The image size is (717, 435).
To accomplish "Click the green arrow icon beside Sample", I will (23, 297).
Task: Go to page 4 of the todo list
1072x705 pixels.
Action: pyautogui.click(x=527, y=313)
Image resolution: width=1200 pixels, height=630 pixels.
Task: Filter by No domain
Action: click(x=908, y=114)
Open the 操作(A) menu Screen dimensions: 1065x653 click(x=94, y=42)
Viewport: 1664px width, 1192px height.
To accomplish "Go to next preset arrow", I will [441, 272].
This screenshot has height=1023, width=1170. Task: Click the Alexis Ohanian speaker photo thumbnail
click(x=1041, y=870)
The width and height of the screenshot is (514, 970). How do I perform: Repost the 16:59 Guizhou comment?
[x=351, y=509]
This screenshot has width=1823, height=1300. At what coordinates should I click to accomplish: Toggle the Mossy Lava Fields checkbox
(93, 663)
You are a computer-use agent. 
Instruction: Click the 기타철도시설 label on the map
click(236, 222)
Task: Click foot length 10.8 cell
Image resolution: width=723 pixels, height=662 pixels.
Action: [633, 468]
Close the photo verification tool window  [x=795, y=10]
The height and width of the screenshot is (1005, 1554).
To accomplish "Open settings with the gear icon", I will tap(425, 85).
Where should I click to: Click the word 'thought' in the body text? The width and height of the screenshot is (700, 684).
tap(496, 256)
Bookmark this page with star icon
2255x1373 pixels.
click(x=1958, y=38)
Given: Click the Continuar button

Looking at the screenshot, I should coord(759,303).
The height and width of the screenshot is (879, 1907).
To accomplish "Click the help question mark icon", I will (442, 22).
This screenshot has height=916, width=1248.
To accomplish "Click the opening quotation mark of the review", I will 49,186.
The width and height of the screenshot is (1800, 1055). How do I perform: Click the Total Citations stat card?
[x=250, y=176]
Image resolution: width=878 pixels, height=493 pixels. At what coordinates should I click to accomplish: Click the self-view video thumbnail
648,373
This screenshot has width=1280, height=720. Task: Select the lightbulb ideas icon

## Exercise task
Convert the lines that start with the one containing "Task: Click foot length 10.8 cell" and end with the one containing "will tap(425, 85)." into a two-column CSV with the header instruction,response. Write one row for each instruction and its response, with each value in its own quoted field and any line breaks replaced by spaces.

## Result of the task
instruction,response
"Task: Click foot length 10.8 cell Image resolution: width=723 pixels, height=662 pixels.","Action: [633, 468]"
"Close the photo verification tool window","[x=795, y=10]"
"The height and width of the screenshot is (1005, 1554). To accomplish ""Open settings with the gear icon"",","I will tap(425, 85)."